German Highways To Heaven

     Visiting Germany for business or pleasure certainly offers rich and varied memories, including the places where history was made.
     Daily, giant lorries and automobile operators find the wide, flat, and even aspect of the Autobahn super highway (if not the speed associated with demand) quite useful in moving from point to point throughout the country and onto the EU.
     Aside from the pioneering aspect of the super-highways, there are a notable number of locations besides the Autobahn where history, fortunately has not been made and which are not all that obvious to the untrained eye:
     During the Cold War occupation, the “NLP-Str.” as they were abbreviated in German bureaucratese (Notlandeplatz-Strasse or Emergency Landing Strip-Road) were something commonly encountered on German highways both in Western Germany and Eastern Germany.
     These Emergency Landing Strips—ELSs—were something other than one might assume from the designator ELS, and not intended to be used for the purpose of aircraft emergencies but for military purposes.

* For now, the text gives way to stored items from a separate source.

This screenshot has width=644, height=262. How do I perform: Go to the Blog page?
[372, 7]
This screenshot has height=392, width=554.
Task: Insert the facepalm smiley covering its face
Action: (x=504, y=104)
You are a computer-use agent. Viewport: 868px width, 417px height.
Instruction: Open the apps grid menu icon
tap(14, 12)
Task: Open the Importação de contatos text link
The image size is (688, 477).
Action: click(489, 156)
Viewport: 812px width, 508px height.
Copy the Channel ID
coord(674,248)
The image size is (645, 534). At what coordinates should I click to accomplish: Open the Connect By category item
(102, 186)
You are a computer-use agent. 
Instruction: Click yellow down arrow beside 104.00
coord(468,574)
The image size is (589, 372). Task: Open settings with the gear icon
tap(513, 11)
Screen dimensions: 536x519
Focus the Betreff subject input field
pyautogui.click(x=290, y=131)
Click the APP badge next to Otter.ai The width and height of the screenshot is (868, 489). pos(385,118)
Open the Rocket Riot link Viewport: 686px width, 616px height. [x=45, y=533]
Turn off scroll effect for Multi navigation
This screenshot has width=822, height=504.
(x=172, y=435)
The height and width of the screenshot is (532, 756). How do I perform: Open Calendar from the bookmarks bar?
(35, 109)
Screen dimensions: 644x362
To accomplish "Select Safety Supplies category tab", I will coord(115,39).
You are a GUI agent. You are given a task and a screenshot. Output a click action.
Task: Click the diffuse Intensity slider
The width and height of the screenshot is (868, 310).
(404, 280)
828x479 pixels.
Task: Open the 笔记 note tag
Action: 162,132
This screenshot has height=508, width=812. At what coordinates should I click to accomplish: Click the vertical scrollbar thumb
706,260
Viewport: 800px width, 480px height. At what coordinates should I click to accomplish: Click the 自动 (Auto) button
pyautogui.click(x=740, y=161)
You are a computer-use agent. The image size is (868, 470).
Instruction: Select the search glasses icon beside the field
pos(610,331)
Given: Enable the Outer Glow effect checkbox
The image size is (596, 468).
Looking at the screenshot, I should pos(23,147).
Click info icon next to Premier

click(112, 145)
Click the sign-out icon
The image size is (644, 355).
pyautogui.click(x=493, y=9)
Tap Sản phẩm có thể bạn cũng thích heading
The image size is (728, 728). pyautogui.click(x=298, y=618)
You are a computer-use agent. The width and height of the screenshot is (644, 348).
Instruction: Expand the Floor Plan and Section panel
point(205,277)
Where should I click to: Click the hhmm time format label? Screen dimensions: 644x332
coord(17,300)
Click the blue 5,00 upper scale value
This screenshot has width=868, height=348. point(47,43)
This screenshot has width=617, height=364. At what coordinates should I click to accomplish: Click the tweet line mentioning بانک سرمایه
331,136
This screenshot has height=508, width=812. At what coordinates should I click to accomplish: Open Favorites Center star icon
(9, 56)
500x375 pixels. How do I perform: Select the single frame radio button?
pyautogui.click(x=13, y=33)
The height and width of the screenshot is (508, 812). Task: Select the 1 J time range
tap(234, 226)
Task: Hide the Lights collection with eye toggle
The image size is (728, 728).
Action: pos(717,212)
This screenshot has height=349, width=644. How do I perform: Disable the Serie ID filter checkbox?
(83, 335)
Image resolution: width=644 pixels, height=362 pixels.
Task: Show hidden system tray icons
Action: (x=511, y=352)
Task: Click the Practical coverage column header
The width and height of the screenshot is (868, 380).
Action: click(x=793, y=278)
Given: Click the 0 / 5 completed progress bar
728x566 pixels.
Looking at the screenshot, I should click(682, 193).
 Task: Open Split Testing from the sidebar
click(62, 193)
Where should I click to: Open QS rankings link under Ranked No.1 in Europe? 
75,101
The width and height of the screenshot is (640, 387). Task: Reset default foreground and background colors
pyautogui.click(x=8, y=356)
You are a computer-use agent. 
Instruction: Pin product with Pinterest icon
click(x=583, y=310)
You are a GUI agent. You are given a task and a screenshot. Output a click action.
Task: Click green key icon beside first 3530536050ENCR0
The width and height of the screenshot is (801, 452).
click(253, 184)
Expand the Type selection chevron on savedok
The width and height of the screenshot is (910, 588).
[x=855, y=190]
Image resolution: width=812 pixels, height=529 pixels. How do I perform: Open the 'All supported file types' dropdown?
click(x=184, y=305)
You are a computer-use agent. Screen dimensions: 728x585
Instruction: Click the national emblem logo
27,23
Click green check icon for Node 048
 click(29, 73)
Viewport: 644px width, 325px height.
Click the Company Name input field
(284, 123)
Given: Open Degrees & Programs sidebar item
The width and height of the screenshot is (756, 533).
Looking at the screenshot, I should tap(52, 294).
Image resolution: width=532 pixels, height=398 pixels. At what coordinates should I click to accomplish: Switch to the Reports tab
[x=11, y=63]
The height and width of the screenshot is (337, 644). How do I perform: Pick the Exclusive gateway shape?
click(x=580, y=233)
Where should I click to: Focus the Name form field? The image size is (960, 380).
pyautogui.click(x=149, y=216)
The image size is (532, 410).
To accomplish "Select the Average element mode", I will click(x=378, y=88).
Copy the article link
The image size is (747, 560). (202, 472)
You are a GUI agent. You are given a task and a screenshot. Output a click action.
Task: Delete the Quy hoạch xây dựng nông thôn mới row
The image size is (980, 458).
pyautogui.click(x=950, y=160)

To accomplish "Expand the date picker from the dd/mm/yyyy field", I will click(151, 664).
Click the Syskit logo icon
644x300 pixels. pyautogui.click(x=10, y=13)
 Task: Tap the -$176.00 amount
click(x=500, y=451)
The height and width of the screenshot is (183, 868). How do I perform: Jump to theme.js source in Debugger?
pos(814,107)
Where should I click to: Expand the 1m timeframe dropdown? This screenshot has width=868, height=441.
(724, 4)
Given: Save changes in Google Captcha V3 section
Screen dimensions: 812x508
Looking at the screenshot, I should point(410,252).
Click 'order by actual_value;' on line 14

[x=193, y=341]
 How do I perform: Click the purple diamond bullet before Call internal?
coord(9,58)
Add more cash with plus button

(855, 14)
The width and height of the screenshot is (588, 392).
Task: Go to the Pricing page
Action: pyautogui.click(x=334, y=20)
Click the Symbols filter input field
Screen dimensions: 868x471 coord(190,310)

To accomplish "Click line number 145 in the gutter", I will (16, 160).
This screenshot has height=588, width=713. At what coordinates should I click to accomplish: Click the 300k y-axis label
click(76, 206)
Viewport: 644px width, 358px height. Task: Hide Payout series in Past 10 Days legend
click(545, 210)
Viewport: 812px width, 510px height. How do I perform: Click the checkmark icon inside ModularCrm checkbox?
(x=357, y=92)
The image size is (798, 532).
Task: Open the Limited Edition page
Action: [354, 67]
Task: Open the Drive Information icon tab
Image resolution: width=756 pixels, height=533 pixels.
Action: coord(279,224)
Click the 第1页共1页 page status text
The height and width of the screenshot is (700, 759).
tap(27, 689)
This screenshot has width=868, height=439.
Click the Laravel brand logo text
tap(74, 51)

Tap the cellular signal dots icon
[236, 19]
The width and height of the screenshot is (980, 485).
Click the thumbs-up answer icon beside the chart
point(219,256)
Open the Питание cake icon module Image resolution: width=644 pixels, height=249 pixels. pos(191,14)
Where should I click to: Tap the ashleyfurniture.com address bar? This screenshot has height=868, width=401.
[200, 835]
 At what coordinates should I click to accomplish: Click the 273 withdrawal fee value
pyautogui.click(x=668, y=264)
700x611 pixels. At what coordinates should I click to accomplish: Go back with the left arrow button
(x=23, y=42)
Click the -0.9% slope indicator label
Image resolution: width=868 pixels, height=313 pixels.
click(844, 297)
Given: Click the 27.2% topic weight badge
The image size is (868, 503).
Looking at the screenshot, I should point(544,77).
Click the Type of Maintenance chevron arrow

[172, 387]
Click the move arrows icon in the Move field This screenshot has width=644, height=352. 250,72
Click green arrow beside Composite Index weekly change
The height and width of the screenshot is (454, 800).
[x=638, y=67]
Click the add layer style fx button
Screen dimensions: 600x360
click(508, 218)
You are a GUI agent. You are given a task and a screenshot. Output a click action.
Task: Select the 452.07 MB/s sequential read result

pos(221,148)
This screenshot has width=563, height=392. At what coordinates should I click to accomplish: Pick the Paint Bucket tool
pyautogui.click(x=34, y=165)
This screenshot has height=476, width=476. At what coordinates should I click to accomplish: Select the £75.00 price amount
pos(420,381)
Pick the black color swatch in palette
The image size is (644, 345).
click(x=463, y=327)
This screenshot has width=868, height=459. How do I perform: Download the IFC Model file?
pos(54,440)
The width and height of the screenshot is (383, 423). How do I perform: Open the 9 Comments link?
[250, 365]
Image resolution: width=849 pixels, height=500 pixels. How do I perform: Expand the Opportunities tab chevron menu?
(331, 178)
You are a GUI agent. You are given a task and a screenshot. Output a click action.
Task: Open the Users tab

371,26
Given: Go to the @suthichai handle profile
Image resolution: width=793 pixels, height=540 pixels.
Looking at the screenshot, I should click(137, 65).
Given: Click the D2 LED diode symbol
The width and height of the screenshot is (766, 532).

There Is A Jet At My Rest Stop

 
    At the peak of the cold war between East and West, the most common threat scenario assumed Warsaw Pact troops rolling into the NATO territory bordering the Warsaw Pact states.
     In particular, Germany—both its Eastern and Western parts—was considered an expendable “buffer zone” where the first clash of the amassed forces was to take place.
     Under the allied forces agreement, a multitude of US, Canadian, French, and British troops were stationed in Western Germany, and Soviet forces in Eastern Germany, after WWII Germany.
     This situation lasted until Germany achieved full sovereignty in 1990 following reunification as a result of the Two-plus-four agreement, which settled the status of the reunified German state within Europe.
     Many German regional airports started their existence as military airfields of allied forces, including Hahn, which was a former U.S. military airbase; Baden-Baden, a Canadian air base; and Magdeburg-Cochstedt, a former Soviet base.

 
Germany Highways

Emergency Landing Strips 1938

     World War II proved that military airfields as well as other locations of prime military significance were primary targets for enemy air raids and options were limited to protect these targets by traditional military means.
     The Germans began in 1938 to convert parts of their prized new super highways, which were being built to connect the nation, to also allow military aircraft operations.
     This measure was adopted by postwar Germany and the NATO allies (as it was adopted in Eastern Germany) in order to provide sufficient hidden capacity for fighter aircraft.
     German law provided a legal framework for both the conversion of existing highway parts to such ELSs and for the construction of new ones.
     While to the unsuspecting observer these facilities were—and still are—not obvious, they are fairly easy to spot if you know what to look for:
     Specifications called for even strips of road not less than three lanes (all German highways are at least a four-lane blacktop) of no less than 2,500 meters (1.55 mi) with suitable aircraft parking and ground support facilities, as well as keeping the surrounding areas free of obstructions such as tall buildings, antennas, and trees.
     For this reason, ELSs were predominantly constructed near to or in conjunction with existing rest stations and parking facilities.
     The latter were equipped with power and water connections, connecting taxiways and sometimes, sheltered aircraft parking facilities.
     The area between the lanes was paved and the median crash barrier had glare protection installed as a plug-in solution, which could be removed in a matter of minutes.

German Highways Video


     Furthermore, detours that allowed bypassing the ELSs part of the Autobahn were planned so that the use of such ELSs would not cause a total breakdown of vehicular traffic.
     Since the construction of such ELSs was subject to strict specifications, the construction of new highways (or their reconstruction) was often carried out differently from initial specifications to allow for locations that were free of bridges, crossings, and obstructing buildings and landscape.


Last Hurrah

     The last time these facilities were subjected to a large-scale test was in 1984, when the NATO-exercise “Highway’84” took place: Click Here to view
     Although “Highway’84” proved the viability of the concept, in the years to follow it became clear that any military clash in Europe would likely not involve large fleets of aircraft and tanks; in other words, the threat scenario had changed, owing to a more unified and pan-European approach and the absorption of former Warsaw Pact states Poland, Czech Republic, Slovakia, Bulgaria, and Romania within the European Community and their integration into the NATO defense alliance.
     But still today there are traces of the past, the least of which are certainly not those long, straight ribbons of highway moving people and commerce from here to tomorrow all over Germany.